**RECORDS SUPPLIED**:
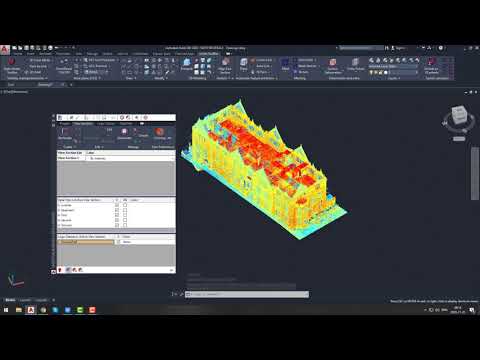Open the AutoCAD application menu button

click(5, 50)
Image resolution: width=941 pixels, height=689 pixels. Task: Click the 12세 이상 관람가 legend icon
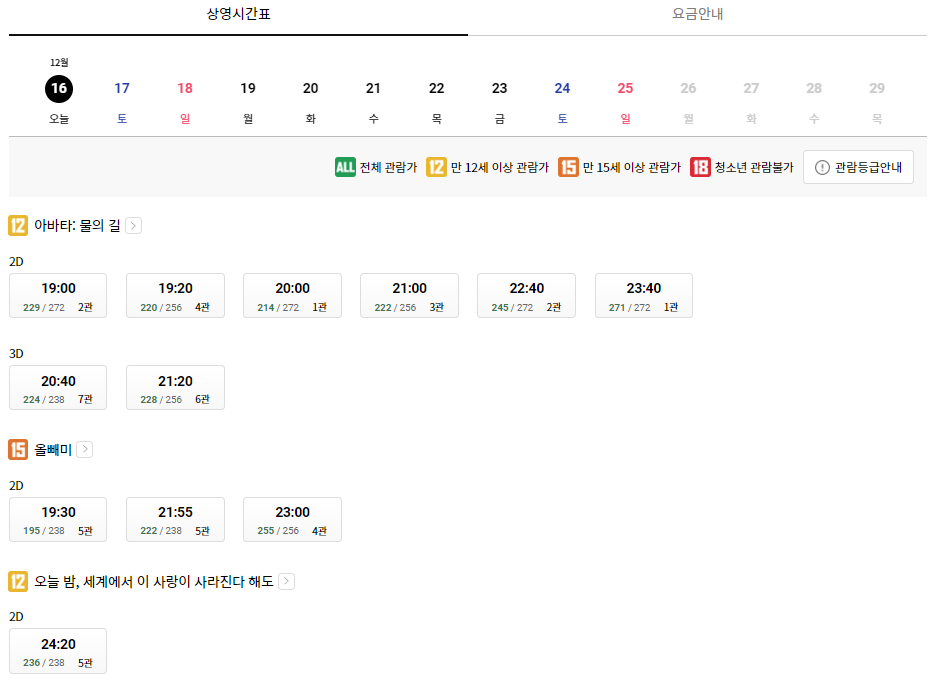coord(437,166)
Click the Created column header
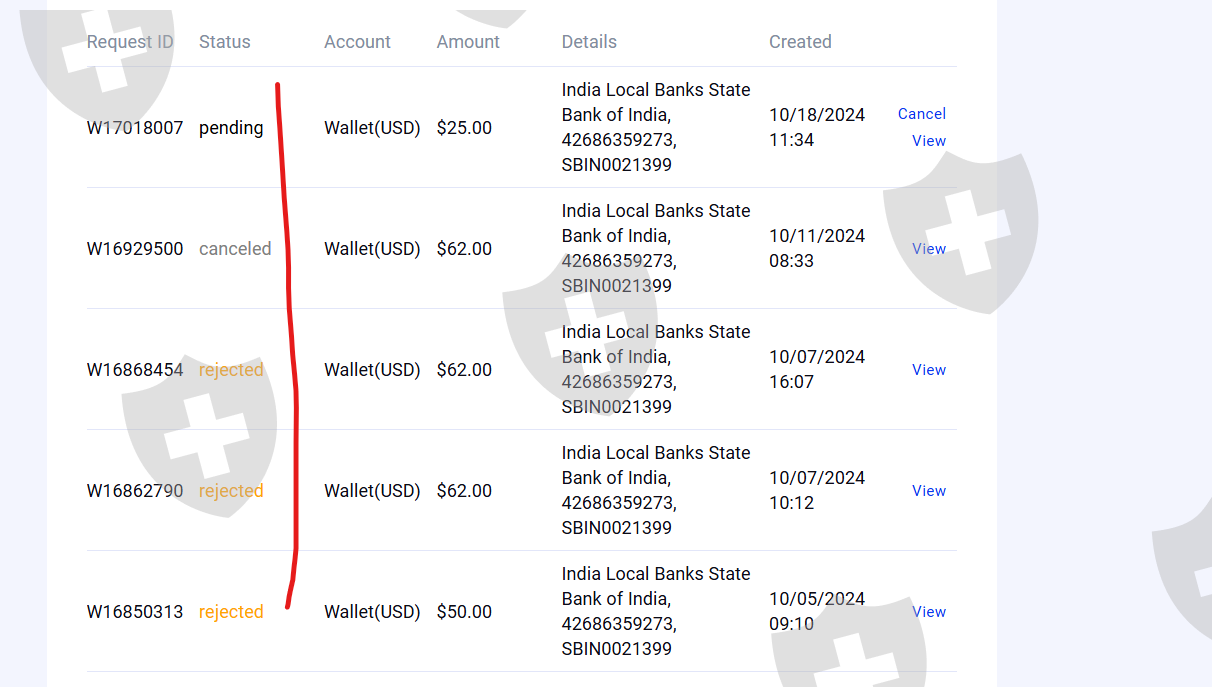 [800, 42]
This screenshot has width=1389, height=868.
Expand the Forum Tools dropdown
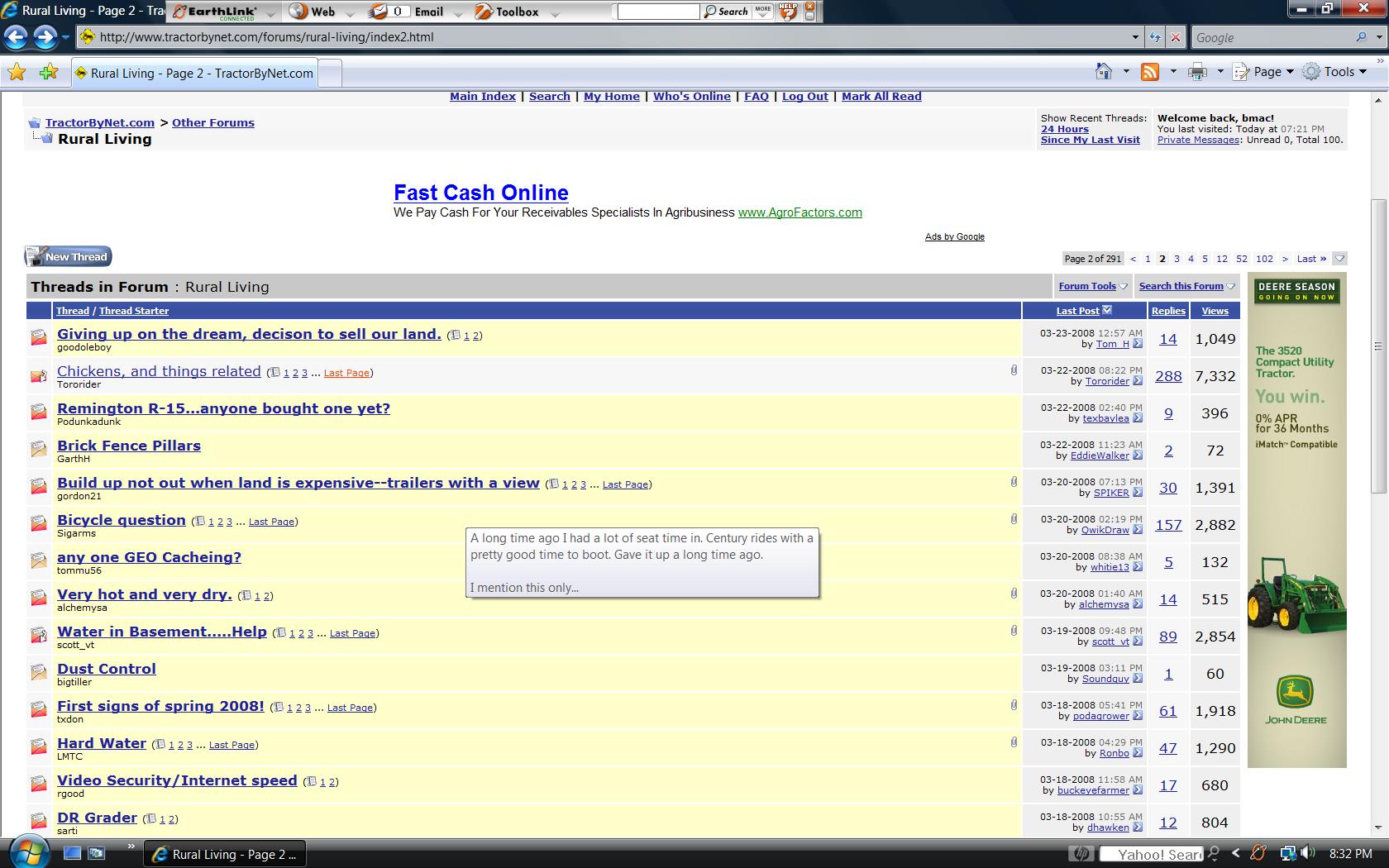1092,286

**TASK STATEMENT**:
Please return only the lines from the one holding "This screenshot has width=1389, height=868." through the end of the data, both ends included; do not copy any pictures.

**EXERCISE RESULT**:
This screenshot has width=1389, height=868.
Expand the Forum Tools dropdown
1092,286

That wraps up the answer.